[ASSIGNED TASK]
All of the records should be given again verbatim.

Stored data entries
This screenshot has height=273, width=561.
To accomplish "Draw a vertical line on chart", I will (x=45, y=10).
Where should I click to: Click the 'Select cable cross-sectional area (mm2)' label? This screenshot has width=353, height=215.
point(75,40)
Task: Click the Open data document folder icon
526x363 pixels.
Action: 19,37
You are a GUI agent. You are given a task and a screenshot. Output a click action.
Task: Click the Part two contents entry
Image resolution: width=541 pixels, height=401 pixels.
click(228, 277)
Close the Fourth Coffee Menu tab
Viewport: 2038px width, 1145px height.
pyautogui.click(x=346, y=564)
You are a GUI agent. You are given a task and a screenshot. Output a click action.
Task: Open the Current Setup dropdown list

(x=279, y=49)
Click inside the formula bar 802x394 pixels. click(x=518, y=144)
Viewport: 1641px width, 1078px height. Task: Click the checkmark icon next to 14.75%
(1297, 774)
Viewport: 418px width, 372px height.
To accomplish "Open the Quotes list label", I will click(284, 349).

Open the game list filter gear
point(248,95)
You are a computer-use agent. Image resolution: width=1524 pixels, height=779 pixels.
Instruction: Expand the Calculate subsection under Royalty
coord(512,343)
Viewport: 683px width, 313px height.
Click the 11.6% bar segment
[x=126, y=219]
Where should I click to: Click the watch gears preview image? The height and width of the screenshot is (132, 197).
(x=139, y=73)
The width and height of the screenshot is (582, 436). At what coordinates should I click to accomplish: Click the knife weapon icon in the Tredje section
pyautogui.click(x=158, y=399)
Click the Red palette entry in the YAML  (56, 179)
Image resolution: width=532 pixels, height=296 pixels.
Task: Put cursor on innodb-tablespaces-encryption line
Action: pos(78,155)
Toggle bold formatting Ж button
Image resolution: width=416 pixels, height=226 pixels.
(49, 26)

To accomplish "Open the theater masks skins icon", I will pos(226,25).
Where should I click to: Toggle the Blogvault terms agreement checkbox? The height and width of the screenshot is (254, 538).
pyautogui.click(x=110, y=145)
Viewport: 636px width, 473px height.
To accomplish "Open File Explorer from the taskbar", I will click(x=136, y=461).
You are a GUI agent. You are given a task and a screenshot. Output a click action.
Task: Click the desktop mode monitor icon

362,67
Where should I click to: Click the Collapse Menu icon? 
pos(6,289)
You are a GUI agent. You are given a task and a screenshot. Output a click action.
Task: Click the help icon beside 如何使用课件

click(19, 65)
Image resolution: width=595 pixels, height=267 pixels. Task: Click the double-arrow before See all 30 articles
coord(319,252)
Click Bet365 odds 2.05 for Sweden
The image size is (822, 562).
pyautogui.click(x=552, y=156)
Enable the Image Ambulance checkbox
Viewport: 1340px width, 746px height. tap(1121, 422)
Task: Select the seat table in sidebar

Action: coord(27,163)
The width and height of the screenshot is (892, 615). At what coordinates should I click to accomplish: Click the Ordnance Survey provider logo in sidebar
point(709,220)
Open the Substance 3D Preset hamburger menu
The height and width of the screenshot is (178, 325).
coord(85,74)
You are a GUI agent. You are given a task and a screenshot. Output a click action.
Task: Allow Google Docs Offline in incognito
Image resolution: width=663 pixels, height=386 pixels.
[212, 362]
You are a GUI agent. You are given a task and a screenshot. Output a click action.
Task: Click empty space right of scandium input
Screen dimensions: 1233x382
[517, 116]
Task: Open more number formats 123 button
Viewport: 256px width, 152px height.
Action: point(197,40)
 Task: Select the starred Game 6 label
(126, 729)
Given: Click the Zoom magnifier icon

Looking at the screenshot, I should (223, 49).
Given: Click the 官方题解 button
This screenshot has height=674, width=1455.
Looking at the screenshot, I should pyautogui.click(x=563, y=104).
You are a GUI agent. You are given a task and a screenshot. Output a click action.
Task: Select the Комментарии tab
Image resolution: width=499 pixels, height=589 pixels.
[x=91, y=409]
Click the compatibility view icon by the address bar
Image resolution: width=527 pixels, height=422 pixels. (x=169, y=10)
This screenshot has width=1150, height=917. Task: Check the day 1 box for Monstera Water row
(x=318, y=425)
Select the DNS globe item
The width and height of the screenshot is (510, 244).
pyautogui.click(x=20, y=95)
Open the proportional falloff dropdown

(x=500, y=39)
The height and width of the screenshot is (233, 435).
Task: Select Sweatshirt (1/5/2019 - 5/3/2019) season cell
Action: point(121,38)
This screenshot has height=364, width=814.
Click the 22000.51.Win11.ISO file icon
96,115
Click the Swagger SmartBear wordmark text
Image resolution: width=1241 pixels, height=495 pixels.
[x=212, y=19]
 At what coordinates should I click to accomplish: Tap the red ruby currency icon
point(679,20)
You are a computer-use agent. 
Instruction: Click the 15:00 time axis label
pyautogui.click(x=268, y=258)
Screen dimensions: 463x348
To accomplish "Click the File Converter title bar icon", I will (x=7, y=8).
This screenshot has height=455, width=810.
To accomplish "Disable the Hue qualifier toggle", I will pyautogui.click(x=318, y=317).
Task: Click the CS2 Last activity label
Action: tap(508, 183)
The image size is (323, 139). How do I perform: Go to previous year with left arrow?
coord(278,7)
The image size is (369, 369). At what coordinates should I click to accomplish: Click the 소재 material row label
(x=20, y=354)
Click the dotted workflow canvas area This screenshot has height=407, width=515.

[RESULT FOR THIS TASK]
This screenshot has height=273, width=561.
To accomplish "Draw a vertical line on chart", I will (x=45, y=10).
Where should I click to: Click the 'Select cable cross-sectional area (mm2)' label? This screenshot has width=353, height=215.
point(75,40)
Task: Click the Open data document folder icon
526x363 pixels.
Action: 19,37
You are a GUI agent. You are given a task and a screenshot. Output a click action.
Task: Click the Part two contents entry
Image resolution: width=541 pixels, height=401 pixels.
click(228, 277)
Close the Fourth Coffee Menu tab
Viewport: 2038px width, 1145px height.
pyautogui.click(x=346, y=564)
You are a GUI agent. You are given a task and a screenshot. Output a click action.
Task: Open the Current Setup dropdown list

(x=279, y=49)
Click inside the formula bar 802x394 pixels. click(x=518, y=144)
Viewport: 1641px width, 1078px height. Task: Click the checkmark icon next to 14.75%
(1297, 774)
Viewport: 418px width, 372px height.
To accomplish "Open the Quotes list label", I will click(284, 349).

Open the game list filter gear
point(248,95)
You are a computer-use agent. Image resolution: width=1524 pixels, height=779 pixels.
Instruction: Expand the Calculate subsection under Royalty
coord(512,343)
Viewport: 683px width, 313px height.
Click the 11.6% bar segment
[x=126, y=219]
Where should I click to: Click the watch gears preview image? The height and width of the screenshot is (132, 197).
(x=139, y=73)
The width and height of the screenshot is (582, 436). At what coordinates should I click to accomplish: Click the knife weapon icon in the Tredje section
pyautogui.click(x=158, y=399)
Click the Red palette entry in the YAML  (56, 179)
Image resolution: width=532 pixels, height=296 pixels.
Task: Put cursor on innodb-tablespaces-encryption line
Action: pos(78,155)
Toggle bold formatting Ж button
Image resolution: width=416 pixels, height=226 pixels.
(49, 26)

To accomplish "Open the theater masks skins icon", I will pos(226,25).
Where should I click to: Toggle the Blogvault terms agreement checkbox? The height and width of the screenshot is (254, 538).
pyautogui.click(x=110, y=145)
Viewport: 636px width, 473px height.
To accomplish "Open File Explorer from the taskbar", I will click(x=136, y=461).
You are a GUI agent. You are given a task and a screenshot. Output a click action.
Task: Click the desktop mode monitor icon

362,67
Where should I click to: Click the Collapse Menu icon? 
pos(6,289)
You are a GUI agent. You are given a task and a screenshot. Output a click action.
Task: Click the help icon beside 如何使用课件

click(19, 65)
Image resolution: width=595 pixels, height=267 pixels. Task: Click the double-arrow before See all 30 articles
coord(319,252)
Click Bet365 odds 2.05 for Sweden
The image size is (822, 562).
pyautogui.click(x=552, y=156)
Enable the Image Ambulance checkbox
Viewport: 1340px width, 746px height. tap(1121, 422)
Task: Select the seat table in sidebar

Action: coord(27,163)
The width and height of the screenshot is (892, 615). At what coordinates should I click to accomplish: Click the Ordnance Survey provider logo in sidebar
point(709,220)
Open the Substance 3D Preset hamburger menu
The height and width of the screenshot is (178, 325).
coord(85,74)
You are a GUI agent. You are given a task and a screenshot. Output a click action.
Task: Allow Google Docs Offline in incognito
Image resolution: width=663 pixels, height=386 pixels.
[212, 362]
You are a GUI agent. You are given a task and a screenshot. Output a click action.
Task: Click empty space right of scandium input
Screen dimensions: 1233x382
[517, 116]
Task: Open more number formats 123 button
Viewport: 256px width, 152px height.
Action: point(197,40)
 Task: Select the starred Game 6 label
(126, 729)
Given: Click the Zoom magnifier icon

Looking at the screenshot, I should (223, 49).
Given: Click the 官方题解 button
This screenshot has height=674, width=1455.
Looking at the screenshot, I should pyautogui.click(x=563, y=104).
You are a GUI agent. You are given a task and a screenshot. Output a click action.
Task: Select the Комментарии tab
Image resolution: width=499 pixels, height=589 pixels.
[x=91, y=409]
Click the compatibility view icon by the address bar
Image resolution: width=527 pixels, height=422 pixels. (x=169, y=10)
This screenshot has width=1150, height=917. Task: Check the day 1 box for Monstera Water row
(x=318, y=425)
Select the DNS globe item
The width and height of the screenshot is (510, 244).
pyautogui.click(x=20, y=95)
Open the proportional falloff dropdown

(x=500, y=39)
The height and width of the screenshot is (233, 435).
Task: Select Sweatshirt (1/5/2019 - 5/3/2019) season cell
Action: point(121,38)
This screenshot has height=364, width=814.
Click the 22000.51.Win11.ISO file icon
96,115
Click the Swagger SmartBear wordmark text
Image resolution: width=1241 pixels, height=495 pixels.
[x=212, y=19]
 At what coordinates should I click to accomplish: Tap the red ruby currency icon
point(679,20)
You are a computer-use agent. 
Instruction: Click the 15:00 time axis label
pyautogui.click(x=268, y=258)
Screen dimensions: 463x348
To accomplish "Click the File Converter title bar icon", I will (x=7, y=8).
This screenshot has height=455, width=810.
To accomplish "Disable the Hue qualifier toggle", I will pyautogui.click(x=318, y=317).
Task: Click the CS2 Last activity label
Action: tap(508, 183)
The image size is (323, 139). How do I perform: Go to previous year with left arrow?
coord(278,7)
The image size is (369, 369). At what coordinates should I click to accomplish: Click the 소재 material row label
(x=20, y=354)
Click the dotted workflow canvas area This screenshot has height=407, width=515.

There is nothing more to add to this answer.